> EXTRACTED RECORDS:
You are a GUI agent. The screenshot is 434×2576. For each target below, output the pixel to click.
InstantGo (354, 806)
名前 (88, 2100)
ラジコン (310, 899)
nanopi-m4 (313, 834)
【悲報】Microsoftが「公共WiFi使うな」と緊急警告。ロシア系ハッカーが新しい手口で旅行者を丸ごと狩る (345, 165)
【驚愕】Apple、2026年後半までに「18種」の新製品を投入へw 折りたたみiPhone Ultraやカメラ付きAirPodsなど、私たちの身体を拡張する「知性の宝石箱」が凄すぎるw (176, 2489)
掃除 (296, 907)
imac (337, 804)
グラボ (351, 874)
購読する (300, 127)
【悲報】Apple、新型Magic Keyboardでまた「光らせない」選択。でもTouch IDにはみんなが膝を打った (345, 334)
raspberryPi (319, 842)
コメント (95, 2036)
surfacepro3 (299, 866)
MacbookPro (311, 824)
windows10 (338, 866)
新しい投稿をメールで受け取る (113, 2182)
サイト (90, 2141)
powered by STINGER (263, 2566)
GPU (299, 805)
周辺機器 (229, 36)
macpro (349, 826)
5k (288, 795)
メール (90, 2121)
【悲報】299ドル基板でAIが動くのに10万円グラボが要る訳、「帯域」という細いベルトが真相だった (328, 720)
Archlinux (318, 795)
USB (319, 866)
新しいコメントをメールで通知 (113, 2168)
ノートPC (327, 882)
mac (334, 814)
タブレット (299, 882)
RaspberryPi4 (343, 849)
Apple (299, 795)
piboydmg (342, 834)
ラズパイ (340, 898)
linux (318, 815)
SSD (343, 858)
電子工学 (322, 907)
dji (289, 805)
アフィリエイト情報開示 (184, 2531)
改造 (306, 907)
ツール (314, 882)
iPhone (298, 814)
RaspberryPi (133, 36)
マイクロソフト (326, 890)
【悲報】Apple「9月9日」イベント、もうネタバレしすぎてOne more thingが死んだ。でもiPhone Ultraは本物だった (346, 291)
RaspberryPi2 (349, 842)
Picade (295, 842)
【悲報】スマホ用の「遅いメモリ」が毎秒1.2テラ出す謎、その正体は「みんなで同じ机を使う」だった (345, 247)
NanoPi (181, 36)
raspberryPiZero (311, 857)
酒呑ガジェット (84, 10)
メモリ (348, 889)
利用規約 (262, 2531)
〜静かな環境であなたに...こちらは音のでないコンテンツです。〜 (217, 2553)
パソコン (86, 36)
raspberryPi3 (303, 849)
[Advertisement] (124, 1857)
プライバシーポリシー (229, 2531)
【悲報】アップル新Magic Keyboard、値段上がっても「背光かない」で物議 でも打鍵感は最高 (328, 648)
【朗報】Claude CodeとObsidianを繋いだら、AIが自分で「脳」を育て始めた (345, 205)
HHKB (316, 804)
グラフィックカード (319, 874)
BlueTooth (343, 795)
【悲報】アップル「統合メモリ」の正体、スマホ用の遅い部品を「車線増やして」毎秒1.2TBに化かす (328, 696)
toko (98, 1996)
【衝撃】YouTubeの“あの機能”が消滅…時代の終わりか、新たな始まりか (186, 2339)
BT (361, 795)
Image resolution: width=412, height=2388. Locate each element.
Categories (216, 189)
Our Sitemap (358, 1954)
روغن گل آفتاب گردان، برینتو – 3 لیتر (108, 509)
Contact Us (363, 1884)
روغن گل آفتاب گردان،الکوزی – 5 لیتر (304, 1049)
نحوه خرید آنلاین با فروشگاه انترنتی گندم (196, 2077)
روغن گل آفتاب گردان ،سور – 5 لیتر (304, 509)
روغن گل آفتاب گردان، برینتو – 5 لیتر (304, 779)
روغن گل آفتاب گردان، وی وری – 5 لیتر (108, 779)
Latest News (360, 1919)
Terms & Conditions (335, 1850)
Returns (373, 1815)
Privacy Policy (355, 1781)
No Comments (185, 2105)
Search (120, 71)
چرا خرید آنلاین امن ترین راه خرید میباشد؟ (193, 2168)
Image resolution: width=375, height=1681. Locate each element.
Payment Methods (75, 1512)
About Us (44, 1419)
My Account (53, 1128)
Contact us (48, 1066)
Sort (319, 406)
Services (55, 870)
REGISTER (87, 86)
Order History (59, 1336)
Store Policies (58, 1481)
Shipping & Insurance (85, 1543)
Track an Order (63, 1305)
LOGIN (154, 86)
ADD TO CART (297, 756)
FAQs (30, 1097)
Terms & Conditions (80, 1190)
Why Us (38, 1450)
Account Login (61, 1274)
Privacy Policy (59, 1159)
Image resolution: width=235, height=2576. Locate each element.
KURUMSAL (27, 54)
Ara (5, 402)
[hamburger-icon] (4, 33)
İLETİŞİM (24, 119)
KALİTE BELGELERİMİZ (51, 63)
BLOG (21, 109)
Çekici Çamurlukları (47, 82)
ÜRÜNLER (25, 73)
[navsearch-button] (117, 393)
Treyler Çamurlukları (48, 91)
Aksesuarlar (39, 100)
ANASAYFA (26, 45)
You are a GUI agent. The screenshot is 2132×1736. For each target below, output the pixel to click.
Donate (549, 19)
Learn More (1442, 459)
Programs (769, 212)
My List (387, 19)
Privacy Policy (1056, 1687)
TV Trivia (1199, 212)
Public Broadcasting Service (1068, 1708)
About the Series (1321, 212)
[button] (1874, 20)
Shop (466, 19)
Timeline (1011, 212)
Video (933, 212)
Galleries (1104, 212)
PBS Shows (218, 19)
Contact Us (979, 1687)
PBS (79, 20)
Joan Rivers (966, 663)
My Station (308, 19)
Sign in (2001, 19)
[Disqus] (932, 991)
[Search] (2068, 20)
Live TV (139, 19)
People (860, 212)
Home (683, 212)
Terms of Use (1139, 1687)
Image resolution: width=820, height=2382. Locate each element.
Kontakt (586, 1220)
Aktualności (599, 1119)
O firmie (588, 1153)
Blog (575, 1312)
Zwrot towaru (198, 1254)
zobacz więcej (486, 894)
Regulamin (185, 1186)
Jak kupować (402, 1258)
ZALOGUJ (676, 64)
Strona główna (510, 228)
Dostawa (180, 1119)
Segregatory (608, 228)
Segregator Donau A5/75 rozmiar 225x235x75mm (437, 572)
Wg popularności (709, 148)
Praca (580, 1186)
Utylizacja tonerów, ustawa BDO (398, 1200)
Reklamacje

> PROBLEM STATEMENT:
Repeat, word for word, the lines above between the line holding "RaspberryPi4 (343, 849)" and the line holding "プライバシーポリシー (229, 2531)", inclusive; omit everything else.

> EXPECTED ANSWER:
RaspberryPi4 (343, 849)
Apple (299, 795)
piboydmg (342, 834)
ラズパイ (340, 898)
linux (318, 815)
SSD (343, 858)
電子工学 (322, 907)
dji (289, 805)
アフィリエイト情報開示 (184, 2531)
改造 (306, 907)
ツール (314, 882)
iPhone (298, 814)
RaspberryPi (133, 36)
マイクロソフト (326, 890)
【悲報】Apple「9月9日」イベント、もうネタバレしすぎてOne more thingが死んだ。でもiPhone Ultraは本物だった (346, 291)
RaspberryPi2 (349, 842)
Picade (295, 842)
【悲報】スマホ用の「遅いメモリ」が毎秒1.2テラ出す謎、その正体は「みんなで同じ机を使う」だった (345, 247)
NanoPi (181, 36)
raspberryPiZero (311, 857)
酒呑ガジェット (84, 10)
メモリ (348, 889)
利用規約 (262, 2531)
〜静かな環境であなたに...こちらは音のでないコンテンツです。〜 (217, 2553)
パソコン (86, 36)
raspberryPi3 (303, 849)
[Advertisement] (124, 1857)
プライバシーポリシー (229, 2531)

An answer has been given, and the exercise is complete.